TO BE DONE
Reproduce the rows below word for word, starting at the line with "Task: Click the red star badge beside 你六不六" and ending with the line with "pyautogui.click(x=53, y=124)", both included. Omit the pictures from your copy.

Dataset rows
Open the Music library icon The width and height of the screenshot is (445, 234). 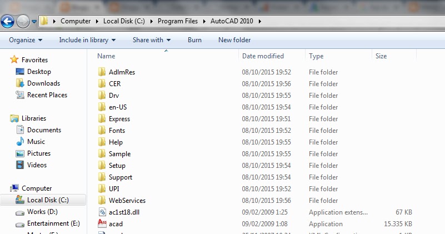pos(20,141)
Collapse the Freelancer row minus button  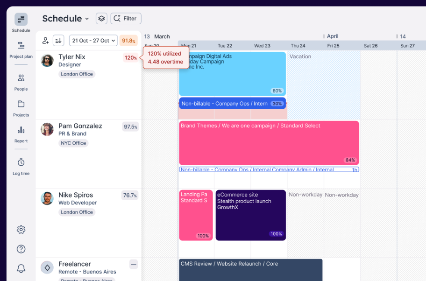134,265
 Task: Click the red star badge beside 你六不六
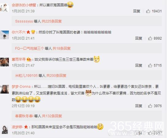[28, 32]
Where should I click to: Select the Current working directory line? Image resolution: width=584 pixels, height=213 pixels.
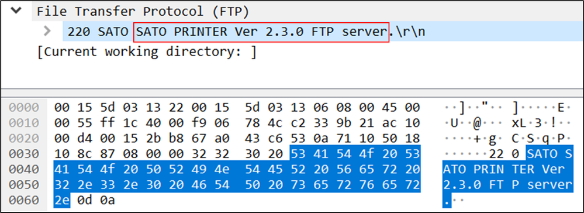click(147, 52)
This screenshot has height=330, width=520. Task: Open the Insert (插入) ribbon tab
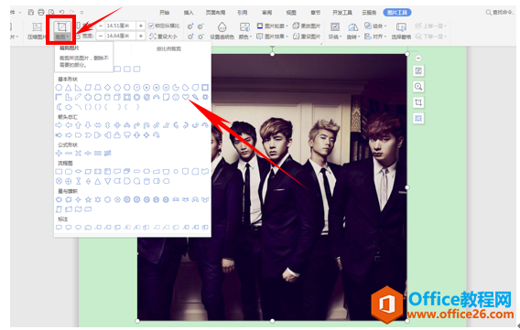tap(189, 13)
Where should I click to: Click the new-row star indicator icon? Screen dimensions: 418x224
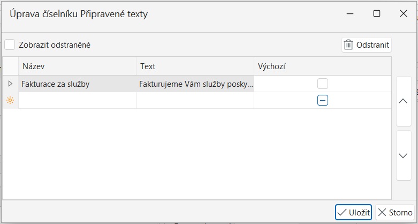[10, 100]
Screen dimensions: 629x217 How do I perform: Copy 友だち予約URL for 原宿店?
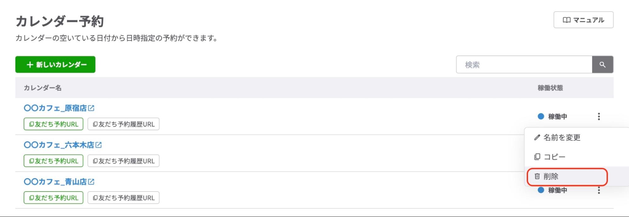pyautogui.click(x=53, y=124)
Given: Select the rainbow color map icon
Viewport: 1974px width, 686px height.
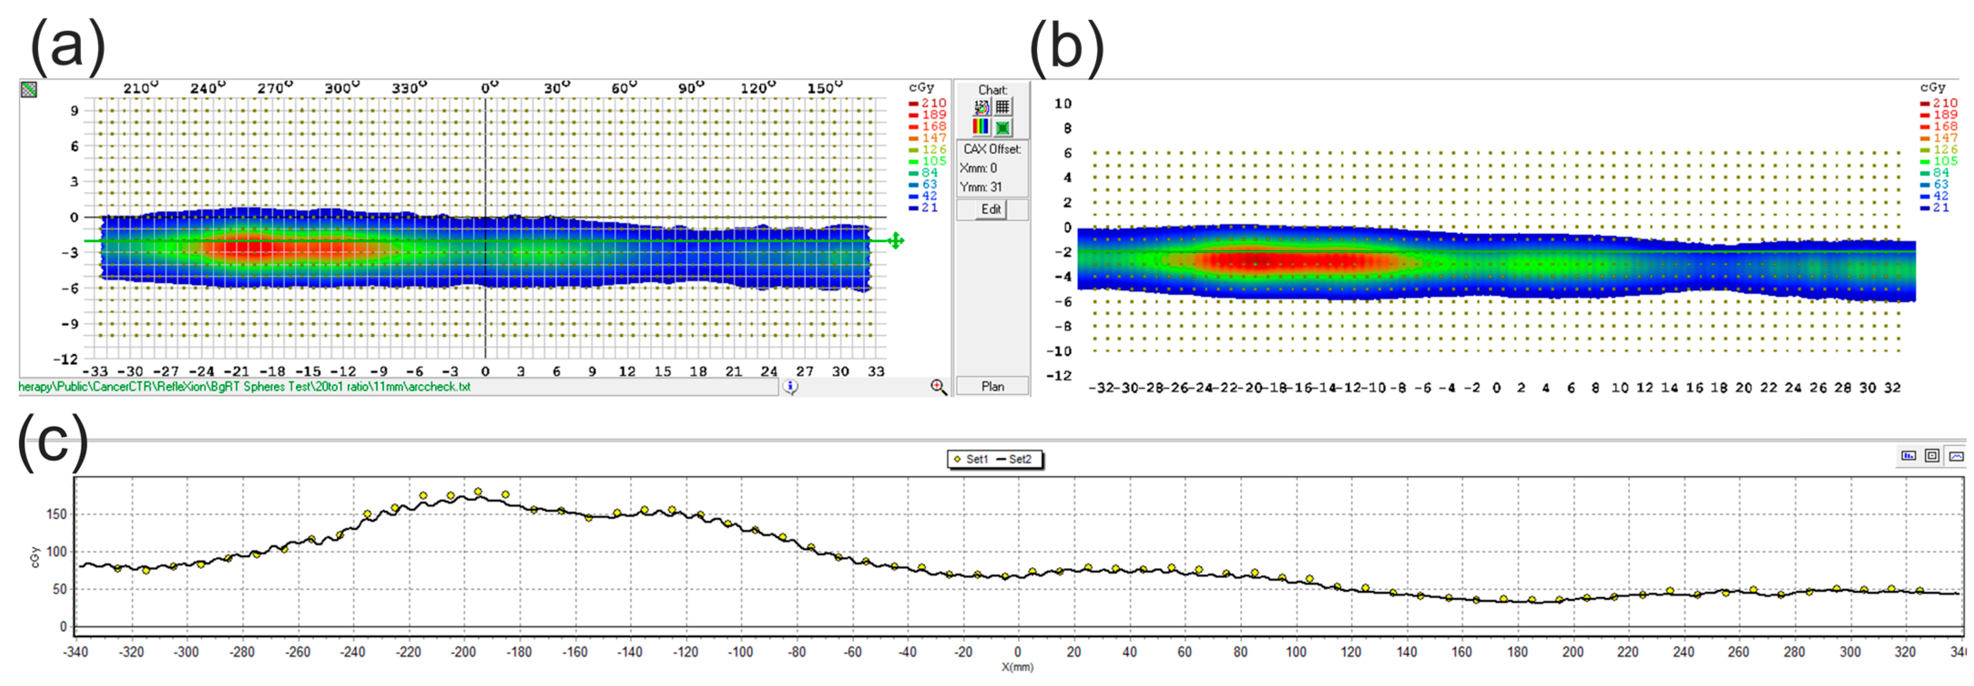Looking at the screenshot, I should [x=982, y=126].
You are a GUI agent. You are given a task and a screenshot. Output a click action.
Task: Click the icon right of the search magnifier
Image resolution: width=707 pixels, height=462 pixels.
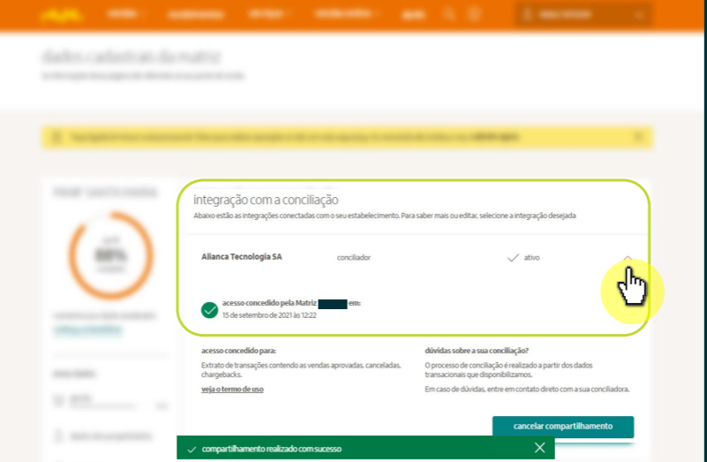474,15
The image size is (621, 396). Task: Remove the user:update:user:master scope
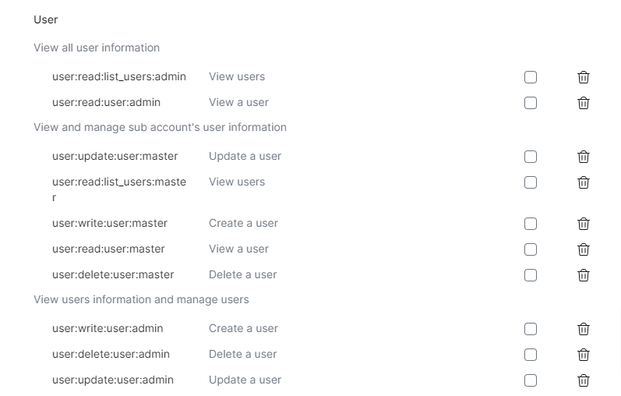click(x=583, y=157)
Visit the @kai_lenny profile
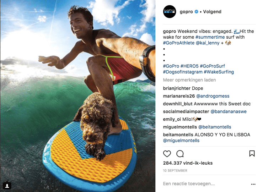Viewport: 263px width, 192px height. click(208, 43)
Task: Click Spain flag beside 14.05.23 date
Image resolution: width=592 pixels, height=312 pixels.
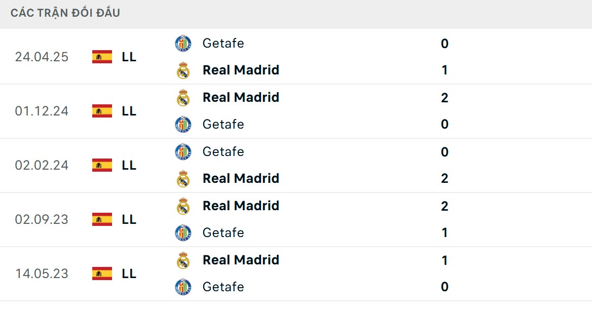Action: click(102, 274)
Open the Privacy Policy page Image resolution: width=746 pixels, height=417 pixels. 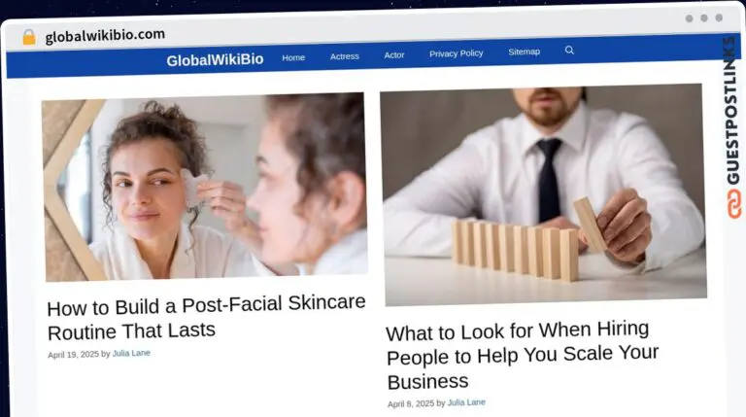coord(457,53)
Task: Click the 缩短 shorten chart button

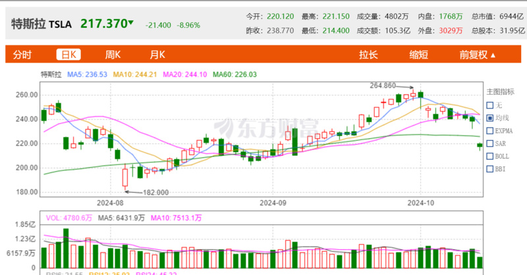Action: [419, 55]
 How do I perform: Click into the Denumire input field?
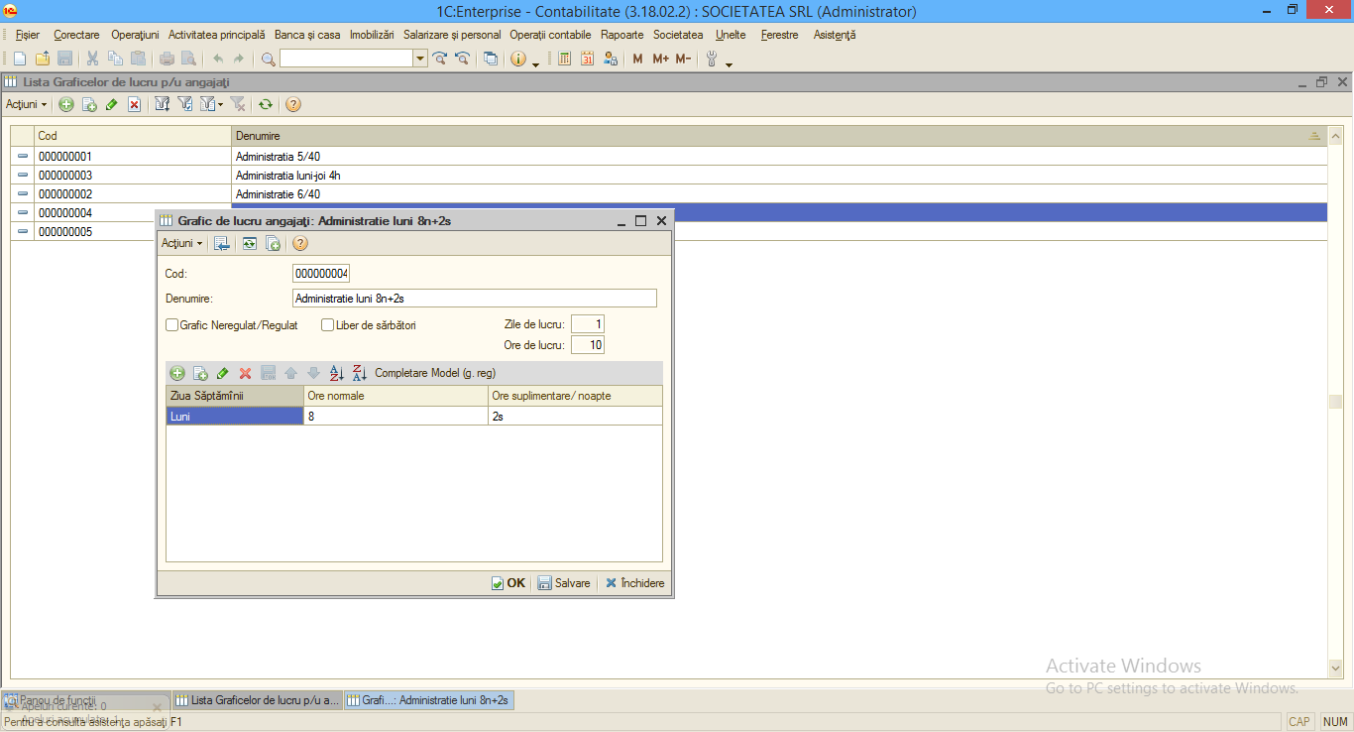click(475, 298)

RESULT OF THE TASK
 Task: Click the red star badge beside 你六不六
[28, 32]
Where should I click to: Select the Current working directory line? Image resolution: width=584 pixels, height=213 pixels.
click(147, 52)
This screenshot has height=330, width=520. Task: Open the Insert (插入) ribbon tab
tap(189, 13)
Where should I click to: Click the new-row star indicator icon? Screen dimensions: 418x224
[10, 100]
Screen dimensions: 629x217 How do I perform: Copy 友だち予約URL for 原宿店?
pyautogui.click(x=53, y=124)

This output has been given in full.